BEGIN Supplied material

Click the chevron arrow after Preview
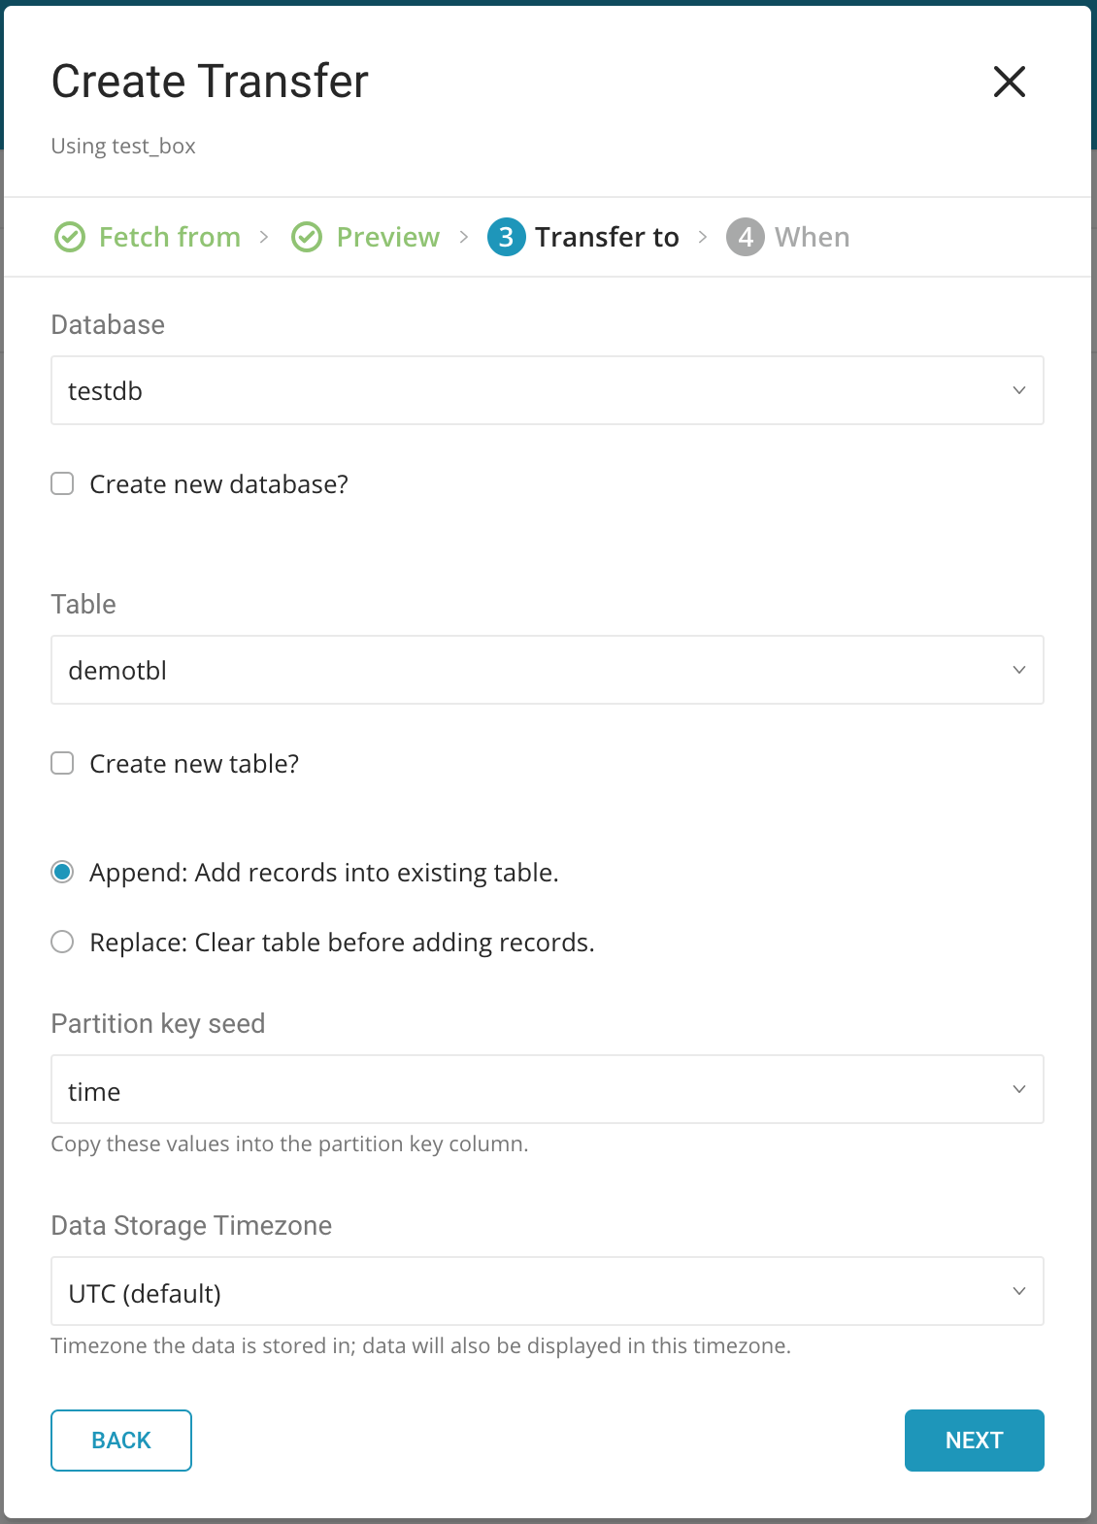Image resolution: width=1097 pixels, height=1524 pixels. point(464,237)
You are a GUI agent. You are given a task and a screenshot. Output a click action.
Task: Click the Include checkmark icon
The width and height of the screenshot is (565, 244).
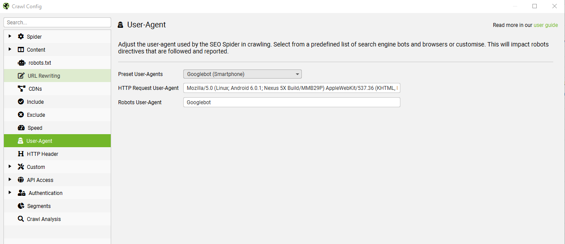[x=21, y=102]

END Supplied material

### Short problem
Reproduce every row above, instructions included, omitting the pictures, and add 61 to each number in the answers: the image dimensions and the click coordinates alike.

### Response
Click the chevron arrow after Preview
Image resolution: width=1158 pixels, height=1585 pixels. point(525,298)
You are a GUI agent. You are given a task and a screenshot. Output a click action.
Task: Click the Include checkmark icon
The width and height of the screenshot is (565, 244).
[x=82, y=163]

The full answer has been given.